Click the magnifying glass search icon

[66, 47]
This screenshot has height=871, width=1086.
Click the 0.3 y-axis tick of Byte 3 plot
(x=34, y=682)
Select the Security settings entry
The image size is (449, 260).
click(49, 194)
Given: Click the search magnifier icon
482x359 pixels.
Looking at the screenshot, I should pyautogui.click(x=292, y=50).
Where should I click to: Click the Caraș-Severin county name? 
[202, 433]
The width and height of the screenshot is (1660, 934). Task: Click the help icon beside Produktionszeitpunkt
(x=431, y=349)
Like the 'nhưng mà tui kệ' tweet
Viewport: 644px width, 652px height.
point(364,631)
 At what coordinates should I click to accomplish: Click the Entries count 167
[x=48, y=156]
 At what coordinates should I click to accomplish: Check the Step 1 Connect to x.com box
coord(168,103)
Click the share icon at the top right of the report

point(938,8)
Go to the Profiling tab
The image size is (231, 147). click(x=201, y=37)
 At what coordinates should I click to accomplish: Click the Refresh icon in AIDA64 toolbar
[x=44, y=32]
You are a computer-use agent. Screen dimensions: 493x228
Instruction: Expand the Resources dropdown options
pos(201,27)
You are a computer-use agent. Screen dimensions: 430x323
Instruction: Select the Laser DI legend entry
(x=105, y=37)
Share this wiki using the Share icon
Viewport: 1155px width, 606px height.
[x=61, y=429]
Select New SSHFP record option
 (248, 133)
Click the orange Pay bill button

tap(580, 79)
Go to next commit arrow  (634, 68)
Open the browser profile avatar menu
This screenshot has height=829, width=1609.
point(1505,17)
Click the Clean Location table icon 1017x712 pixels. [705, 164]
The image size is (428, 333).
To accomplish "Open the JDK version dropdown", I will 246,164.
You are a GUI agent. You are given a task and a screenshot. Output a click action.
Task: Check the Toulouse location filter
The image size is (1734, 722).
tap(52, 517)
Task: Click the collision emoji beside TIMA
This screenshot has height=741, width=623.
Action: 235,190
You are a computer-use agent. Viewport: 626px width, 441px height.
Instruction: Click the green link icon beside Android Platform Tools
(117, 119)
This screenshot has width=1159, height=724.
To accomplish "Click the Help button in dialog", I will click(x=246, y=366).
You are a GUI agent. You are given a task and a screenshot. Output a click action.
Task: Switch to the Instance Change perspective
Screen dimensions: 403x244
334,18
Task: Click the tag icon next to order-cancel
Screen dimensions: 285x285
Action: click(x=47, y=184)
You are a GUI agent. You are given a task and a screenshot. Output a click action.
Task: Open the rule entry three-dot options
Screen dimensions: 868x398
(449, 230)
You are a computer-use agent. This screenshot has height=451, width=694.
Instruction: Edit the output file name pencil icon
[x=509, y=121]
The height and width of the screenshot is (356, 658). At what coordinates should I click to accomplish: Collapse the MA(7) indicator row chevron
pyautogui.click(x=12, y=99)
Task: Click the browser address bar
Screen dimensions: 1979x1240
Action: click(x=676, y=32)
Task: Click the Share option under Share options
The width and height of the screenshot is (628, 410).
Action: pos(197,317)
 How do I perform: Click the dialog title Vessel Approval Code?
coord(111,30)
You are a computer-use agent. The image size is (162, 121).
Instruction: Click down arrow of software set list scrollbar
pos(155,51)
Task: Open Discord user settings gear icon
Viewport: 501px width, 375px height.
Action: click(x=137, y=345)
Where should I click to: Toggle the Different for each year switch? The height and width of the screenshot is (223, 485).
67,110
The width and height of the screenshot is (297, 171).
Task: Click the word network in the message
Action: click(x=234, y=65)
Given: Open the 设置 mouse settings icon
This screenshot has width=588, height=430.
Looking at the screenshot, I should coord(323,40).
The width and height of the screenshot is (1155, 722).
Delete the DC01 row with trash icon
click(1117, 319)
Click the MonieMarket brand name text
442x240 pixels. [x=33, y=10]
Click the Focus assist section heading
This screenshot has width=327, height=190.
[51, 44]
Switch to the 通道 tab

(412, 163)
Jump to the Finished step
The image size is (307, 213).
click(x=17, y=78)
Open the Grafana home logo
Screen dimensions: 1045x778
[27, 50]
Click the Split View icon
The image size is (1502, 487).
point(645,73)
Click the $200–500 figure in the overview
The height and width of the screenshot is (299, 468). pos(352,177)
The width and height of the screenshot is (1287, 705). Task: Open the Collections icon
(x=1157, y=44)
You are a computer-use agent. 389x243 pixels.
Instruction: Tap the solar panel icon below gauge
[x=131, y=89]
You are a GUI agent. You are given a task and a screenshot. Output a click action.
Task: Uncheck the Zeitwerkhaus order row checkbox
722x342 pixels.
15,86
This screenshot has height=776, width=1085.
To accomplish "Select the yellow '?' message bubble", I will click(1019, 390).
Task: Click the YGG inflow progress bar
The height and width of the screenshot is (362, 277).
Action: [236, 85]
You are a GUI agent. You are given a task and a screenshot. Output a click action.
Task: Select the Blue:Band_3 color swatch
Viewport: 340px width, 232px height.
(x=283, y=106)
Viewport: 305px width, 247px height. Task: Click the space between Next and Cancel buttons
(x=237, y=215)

### Direction
Present the data as a numbered list, omitting blank lines: begin at the line that contains "The image size is (428, 333)." and stop after the line that contains "pos(155,51)".

### Response to the exercise
1. The image size is (428, 333).
2. To accomplish "Open the JDK version dropdown", I will 246,164.
3. You are a GUI agent. You are given a task and a screenshot. Output a click action.
4. Task: Check the Toulouse location filter
5. The image size is (1734, 722).
6. tap(52, 517)
7. Task: Click the collision emoji beside TIMA
8. This screenshot has height=741, width=623.
9. Action: 235,190
10. You are a computer-use agent. Viewport: 626px width, 441px height.
11. Instruction: Click the green link icon beside Android Platform Tools
12. (117, 119)
13. This screenshot has width=1159, height=724.
14. To accomplish "Click the Help button in dialog", I will click(x=246, y=366).
15. You are a GUI agent. You are given a task and a screenshot. Output a click action.
16. Task: Switch to the Instance Change perspective
17. Screen dimensions: 403x244
18. 334,18
19. Task: Click the tag icon next to order-cancel
20. Screen dimensions: 285x285
21. Action: click(x=47, y=184)
22. You are a GUI agent. You are given a task and a screenshot. Output a click action.
23. Task: Open the rule entry three-dot options
24. Screen dimensions: 868x398
25. (449, 230)
26. You are a computer-use agent. This screenshot has height=451, width=694.
27. Instruction: Edit the output file name pencil icon
28. [x=509, y=121]
29. The height and width of the screenshot is (356, 658). At what coordinates should I click to accomplish: Collapse the MA(7) indicator row chevron
30. pyautogui.click(x=12, y=99)
31. Task: Click the browser address bar
32. Screen dimensions: 1979x1240
33. Action: click(x=676, y=32)
34. Task: Click the Share option under Share options
35. The width and height of the screenshot is (628, 410).
36. Action: pos(197,317)
37.  How do I perform: Click the dialog title Vessel Approval Code?
38. coord(111,30)
39. You are a computer-use agent. The image size is (162, 121).
40. Instruction: Click down arrow of software set list scrollbar
41. pos(155,51)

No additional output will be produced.